STATED PROBLEM: Please carry on the abstract about mass seizure and mass search, picking up after its last sentence.

DOCUMENT:
— Begin —

Mass Seizure and Mass Search
77 Pages Posted: 18 Feb 2020
Date Written: January 13, 2020
Abstract
As courts attempt to develop Fourth Amendment doctrine to address the threats to privacy created by digital surveillance technologies, a valuable doctrinal resource has been largely neglected: the law governing the seizure of persons. Just as courts today struggle with the specter of mass search using digital technologies, courts in the 1960s were confronted with the problem of mass seizure through the growing use of stop-and-frisk by police departments. The responses to mass seizure developed by the Supreme Court in Terry v. Ohio (1968) and its progeny provide lessons for courts today considering how to respond to the risks of digital mass search. By adopting the “mosaic theory,” the Supreme Court has already begun to apply to digital search a form of aggregative reasoning that has long been used to define the seizure of persons.

— End —

RECORDS SHOWN:
— Begin —

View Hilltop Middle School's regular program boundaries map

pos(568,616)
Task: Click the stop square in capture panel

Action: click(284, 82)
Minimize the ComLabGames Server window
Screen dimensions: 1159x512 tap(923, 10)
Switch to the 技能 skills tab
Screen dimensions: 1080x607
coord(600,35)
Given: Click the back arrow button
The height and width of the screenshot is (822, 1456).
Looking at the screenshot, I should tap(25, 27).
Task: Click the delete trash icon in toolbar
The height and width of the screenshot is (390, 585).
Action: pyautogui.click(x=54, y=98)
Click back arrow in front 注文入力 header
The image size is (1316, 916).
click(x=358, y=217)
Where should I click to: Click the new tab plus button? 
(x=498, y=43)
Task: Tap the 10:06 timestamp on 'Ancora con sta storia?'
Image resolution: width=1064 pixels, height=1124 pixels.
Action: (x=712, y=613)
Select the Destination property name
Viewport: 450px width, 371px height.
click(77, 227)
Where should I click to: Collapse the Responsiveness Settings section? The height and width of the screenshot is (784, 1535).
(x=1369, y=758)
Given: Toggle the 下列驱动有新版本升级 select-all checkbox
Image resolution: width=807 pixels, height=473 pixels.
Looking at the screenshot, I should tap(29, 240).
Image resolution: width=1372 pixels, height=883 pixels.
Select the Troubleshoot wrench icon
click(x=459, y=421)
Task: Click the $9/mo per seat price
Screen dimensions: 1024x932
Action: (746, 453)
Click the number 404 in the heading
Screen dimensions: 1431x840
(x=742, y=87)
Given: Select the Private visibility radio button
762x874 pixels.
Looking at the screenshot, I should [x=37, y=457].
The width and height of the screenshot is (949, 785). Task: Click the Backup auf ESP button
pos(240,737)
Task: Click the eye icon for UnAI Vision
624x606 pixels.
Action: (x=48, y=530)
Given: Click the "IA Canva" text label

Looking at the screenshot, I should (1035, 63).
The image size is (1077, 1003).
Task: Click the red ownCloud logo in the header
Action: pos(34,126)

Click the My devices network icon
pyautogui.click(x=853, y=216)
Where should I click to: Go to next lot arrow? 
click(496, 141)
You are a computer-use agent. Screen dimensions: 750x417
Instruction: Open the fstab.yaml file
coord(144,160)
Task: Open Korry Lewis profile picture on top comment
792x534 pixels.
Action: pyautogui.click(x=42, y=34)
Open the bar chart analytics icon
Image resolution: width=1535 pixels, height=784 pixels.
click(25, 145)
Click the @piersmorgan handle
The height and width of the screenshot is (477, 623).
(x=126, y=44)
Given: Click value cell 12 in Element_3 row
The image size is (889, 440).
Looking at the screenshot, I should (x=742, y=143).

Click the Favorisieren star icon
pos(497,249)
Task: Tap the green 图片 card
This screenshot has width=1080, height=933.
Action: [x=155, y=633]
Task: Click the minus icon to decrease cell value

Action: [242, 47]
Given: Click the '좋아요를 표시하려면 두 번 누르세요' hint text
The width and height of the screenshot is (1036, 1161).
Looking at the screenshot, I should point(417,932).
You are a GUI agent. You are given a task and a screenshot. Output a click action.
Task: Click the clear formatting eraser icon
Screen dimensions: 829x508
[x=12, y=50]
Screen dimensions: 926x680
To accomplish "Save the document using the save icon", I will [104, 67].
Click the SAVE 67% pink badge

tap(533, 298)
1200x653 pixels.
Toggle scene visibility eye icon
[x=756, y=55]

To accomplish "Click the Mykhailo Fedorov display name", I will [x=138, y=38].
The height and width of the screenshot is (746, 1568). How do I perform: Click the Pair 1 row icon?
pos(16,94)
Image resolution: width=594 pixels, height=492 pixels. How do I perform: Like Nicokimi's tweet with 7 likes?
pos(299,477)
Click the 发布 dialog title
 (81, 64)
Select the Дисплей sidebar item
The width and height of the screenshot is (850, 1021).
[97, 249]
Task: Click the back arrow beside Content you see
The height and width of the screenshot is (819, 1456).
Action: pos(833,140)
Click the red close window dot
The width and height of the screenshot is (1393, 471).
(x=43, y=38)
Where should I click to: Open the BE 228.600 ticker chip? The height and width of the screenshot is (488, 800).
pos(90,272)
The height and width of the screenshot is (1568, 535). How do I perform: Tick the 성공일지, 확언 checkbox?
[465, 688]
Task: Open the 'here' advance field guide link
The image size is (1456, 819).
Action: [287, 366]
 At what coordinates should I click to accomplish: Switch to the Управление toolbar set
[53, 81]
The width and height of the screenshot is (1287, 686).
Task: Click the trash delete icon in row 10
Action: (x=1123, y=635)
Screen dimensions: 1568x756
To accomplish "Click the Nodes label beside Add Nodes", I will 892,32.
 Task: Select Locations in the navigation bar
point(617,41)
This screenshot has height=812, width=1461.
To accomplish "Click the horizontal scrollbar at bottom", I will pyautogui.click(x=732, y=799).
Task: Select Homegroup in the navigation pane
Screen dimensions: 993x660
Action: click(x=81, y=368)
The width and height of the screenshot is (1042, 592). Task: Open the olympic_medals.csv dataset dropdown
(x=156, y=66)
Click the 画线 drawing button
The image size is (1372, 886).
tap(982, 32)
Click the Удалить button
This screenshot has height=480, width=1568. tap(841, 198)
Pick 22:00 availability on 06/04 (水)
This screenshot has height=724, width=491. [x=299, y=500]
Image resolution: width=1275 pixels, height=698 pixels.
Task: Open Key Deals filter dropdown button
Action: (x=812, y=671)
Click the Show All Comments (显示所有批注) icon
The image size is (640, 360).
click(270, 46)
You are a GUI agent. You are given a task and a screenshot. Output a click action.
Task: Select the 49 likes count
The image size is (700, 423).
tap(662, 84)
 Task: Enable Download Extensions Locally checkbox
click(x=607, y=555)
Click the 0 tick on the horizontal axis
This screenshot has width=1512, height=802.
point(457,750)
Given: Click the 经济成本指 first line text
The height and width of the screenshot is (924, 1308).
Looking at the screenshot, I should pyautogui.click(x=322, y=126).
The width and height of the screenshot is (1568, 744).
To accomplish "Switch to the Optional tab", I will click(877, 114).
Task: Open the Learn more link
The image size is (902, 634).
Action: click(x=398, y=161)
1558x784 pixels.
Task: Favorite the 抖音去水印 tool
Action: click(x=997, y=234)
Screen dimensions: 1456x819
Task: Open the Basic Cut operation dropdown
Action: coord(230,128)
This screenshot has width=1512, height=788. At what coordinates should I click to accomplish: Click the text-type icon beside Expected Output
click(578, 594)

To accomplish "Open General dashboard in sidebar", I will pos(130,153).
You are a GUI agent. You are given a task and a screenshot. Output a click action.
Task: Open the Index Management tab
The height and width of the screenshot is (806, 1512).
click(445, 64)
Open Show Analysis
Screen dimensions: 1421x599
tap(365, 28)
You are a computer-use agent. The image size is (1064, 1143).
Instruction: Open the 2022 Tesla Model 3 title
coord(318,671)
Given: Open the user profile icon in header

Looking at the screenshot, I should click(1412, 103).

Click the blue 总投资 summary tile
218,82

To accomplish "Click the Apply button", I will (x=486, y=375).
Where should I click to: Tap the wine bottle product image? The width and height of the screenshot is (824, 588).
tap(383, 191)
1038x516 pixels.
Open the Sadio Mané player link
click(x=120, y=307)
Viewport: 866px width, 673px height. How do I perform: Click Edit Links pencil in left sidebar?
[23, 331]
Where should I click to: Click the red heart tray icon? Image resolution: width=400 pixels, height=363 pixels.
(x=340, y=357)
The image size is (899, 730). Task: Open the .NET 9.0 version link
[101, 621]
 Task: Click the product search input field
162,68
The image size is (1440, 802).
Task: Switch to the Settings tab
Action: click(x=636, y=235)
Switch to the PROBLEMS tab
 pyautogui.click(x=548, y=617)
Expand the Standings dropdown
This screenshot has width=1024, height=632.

— End —

IN RESPONSE:
The analogy between seizure doctrine and search doctrine also sheds light on the significance of the Supreme Court’s recent, landmark decision in Carpenter v. United States (2018), which responded to the declining cost of digital surveillance in a way that resembles Terry’s response to the rising use of stop-and-frisk in the 1960s. Carpenter opens the door for courts to develop a two-tiered doctrinal scheme for digital search, with less invasive searches requiring reasonable suspicion and more invasive searches requiring probable cause. Among other virtues, such an approach would provide a doctrinal foothold for subjecting the bulk collection of metadata and other digital mass surveillance programs to Fourth Amendment review.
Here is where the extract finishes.